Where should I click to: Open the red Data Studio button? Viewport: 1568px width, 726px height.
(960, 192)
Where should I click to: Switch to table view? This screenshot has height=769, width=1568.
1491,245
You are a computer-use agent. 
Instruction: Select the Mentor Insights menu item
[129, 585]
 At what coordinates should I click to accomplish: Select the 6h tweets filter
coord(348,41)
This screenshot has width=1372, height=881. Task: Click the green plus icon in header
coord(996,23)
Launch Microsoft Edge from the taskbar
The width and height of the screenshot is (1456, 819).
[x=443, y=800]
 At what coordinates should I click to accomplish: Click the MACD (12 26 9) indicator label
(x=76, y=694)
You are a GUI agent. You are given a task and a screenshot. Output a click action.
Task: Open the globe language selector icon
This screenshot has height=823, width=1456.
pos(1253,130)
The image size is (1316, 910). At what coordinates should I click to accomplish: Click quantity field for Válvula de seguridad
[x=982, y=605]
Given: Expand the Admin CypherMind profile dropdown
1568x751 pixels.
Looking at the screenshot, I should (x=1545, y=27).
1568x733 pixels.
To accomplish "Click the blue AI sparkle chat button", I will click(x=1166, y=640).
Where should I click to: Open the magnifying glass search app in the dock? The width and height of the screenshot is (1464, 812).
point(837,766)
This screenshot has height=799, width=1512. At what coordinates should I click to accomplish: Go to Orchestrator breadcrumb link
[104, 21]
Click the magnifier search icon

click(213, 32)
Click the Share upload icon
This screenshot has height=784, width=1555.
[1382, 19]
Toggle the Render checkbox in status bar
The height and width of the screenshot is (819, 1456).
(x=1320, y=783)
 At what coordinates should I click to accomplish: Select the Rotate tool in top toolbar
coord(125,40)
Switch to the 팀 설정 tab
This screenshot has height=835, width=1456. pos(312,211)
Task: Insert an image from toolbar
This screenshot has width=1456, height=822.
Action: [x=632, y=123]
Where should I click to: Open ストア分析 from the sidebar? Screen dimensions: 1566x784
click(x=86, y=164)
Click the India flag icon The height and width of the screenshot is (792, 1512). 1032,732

WHAT YOU WILL DO: Repeat the data word for word, leaving out no line.

RESPONSE TO THIS EXERCISE:
Where should I click to: Open the red Data Studio button? Viewport: 1568px width, 726px height.
(960, 192)
Where should I click to: Switch to table view? This screenshot has height=769, width=1568.
1491,245
You are a computer-use agent. 
Instruction: Select the Mentor Insights menu item
[129, 585]
 At what coordinates should I click to accomplish: Select the 6h tweets filter
coord(348,41)
This screenshot has width=1372, height=881. Task: Click the green plus icon in header
coord(996,23)
Launch Microsoft Edge from the taskbar
The width and height of the screenshot is (1456, 819).
[x=443, y=800]
 At what coordinates should I click to accomplish: Click the MACD (12 26 9) indicator label
(x=76, y=694)
You are a GUI agent. You are given a task and a screenshot. Output a click action.
Task: Open the globe language selector icon
This screenshot has height=823, width=1456.
pos(1253,130)
The image size is (1316, 910). At what coordinates should I click to accomplish: Click quantity field for Válvula de seguridad
[x=982, y=605]
Given: Expand the Admin CypherMind profile dropdown
1568x751 pixels.
Looking at the screenshot, I should (x=1545, y=27).
1568x733 pixels.
To accomplish "Click the blue AI sparkle chat button", I will click(x=1166, y=640).
Where should I click to: Open the magnifying glass search app in the dock? The width and height of the screenshot is (1464, 812).
point(837,766)
This screenshot has height=799, width=1512. At what coordinates should I click to accomplish: Go to Orchestrator breadcrumb link
[104, 21]
Click the magnifier search icon

click(213, 32)
Click the Share upload icon
This screenshot has height=784, width=1555.
[1382, 19]
Toggle the Render checkbox in status bar
The height and width of the screenshot is (819, 1456).
(x=1320, y=783)
 At what coordinates should I click to accomplish: Select the Rotate tool in top toolbar
coord(125,40)
Switch to the 팀 설정 tab
This screenshot has height=835, width=1456. pos(312,211)
Task: Insert an image from toolbar
This screenshot has width=1456, height=822.
Action: [x=632, y=123]
Where should I click to: Open ストア分析 from the sidebar? Screen dimensions: 1566x784
click(x=86, y=164)
Click the India flag icon The height and width of the screenshot is (792, 1512). 1032,732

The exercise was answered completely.